==== SOURCE PASSAGE ====

The attacker was identified by media sources as a 48-year-old German national named Jens Alexander Rüther, born about "an hour south" of the city, who had previously suffered from psychiatric illness.

Media reported that Rüther was born on 1 May 1969 and had resided in Münster. Deutsche Welle described him as a "wealthy designer." He was later known as small-time criminal, who stole cell phones and car radios to finance his drug addiction. Local reports claimed that he had been in contact with certain far-right groups but had not been an extremist himself. He had said in the past that he wanted to commit suicide in a spectacular way. Authorities also considered the possibility that he committed the crime due to relationship problems.

He came from the Sauerland, grew up in Madfeld and graduated from high school Petrinum Brilon.
There had been five criminal proceedings against Jens Ruther, three of them at the public prosecutor's office Münster and two at the Arnsberg public prosecutor's office. The proceedings in Arnsberg dealt with two “family disputes” from 2014 and 2016. In Münster, he was accused of hit and run (2015), criminal damage (2015) and fraud (2016). All proceedings were terminated due to insufficient suspicion.

State Interior Minister Herbert Reul said on the day of the attack that there was no indication of an Islamist background of the attack. On 18 April, Reul said that after an analysis by the security authorities, right-wing extremism was also ruled out as a motive. He said that, rather, the crime "had to do with the life" of the perpetrator and his "assignment of guilt".

==== AVAILABLE DATA ====

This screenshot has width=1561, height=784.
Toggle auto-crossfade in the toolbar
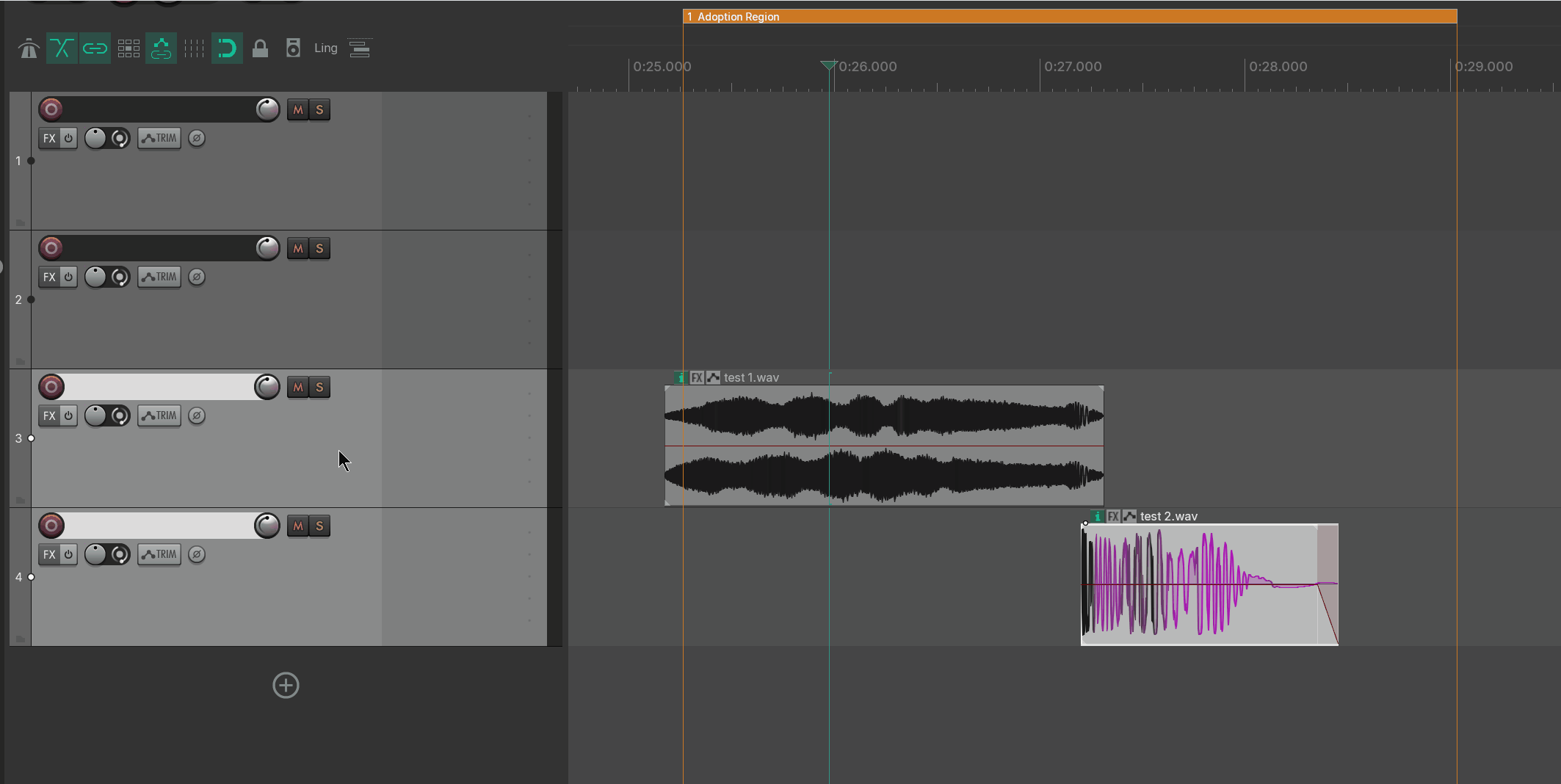pyautogui.click(x=62, y=48)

====

§ **ASSIGNMENT 1**
In the passage on the attacker, from which high school did Rüther graduate?
§ **ASSIGNMENT 2**
Quote the passage on the attacker, copying everything from "The attacker was" down to "school Petrinum Brilon.".

§ **TASK ANSWER 1**
Petrinum Brilon

§ **TASK ANSWER 2**
The attacker was identified by media sources as a 48-year-old German national named Jens Alexander Rüther, born about "an hour south" of the city, who had previously suffered from psychiatric illness.

Media reported that Rüther was born on 1 May 1969 and had resided in Münster. Deutsche Welle described him as a "wealthy designer." He was later known as small-time criminal, who stole cell phones and car radios to finance his drug addiction. Local reports claimed that he had been in contact with certain far-right groups but had not been an extremist himself. He had said in the past that he wanted to commit suicide in a spectacular way. Authorities also considered the possibility that he committed the crime due to relationship problems.

He came from the Sauerland, grew up in Madfeld and graduated from high school Petrinum Brilon.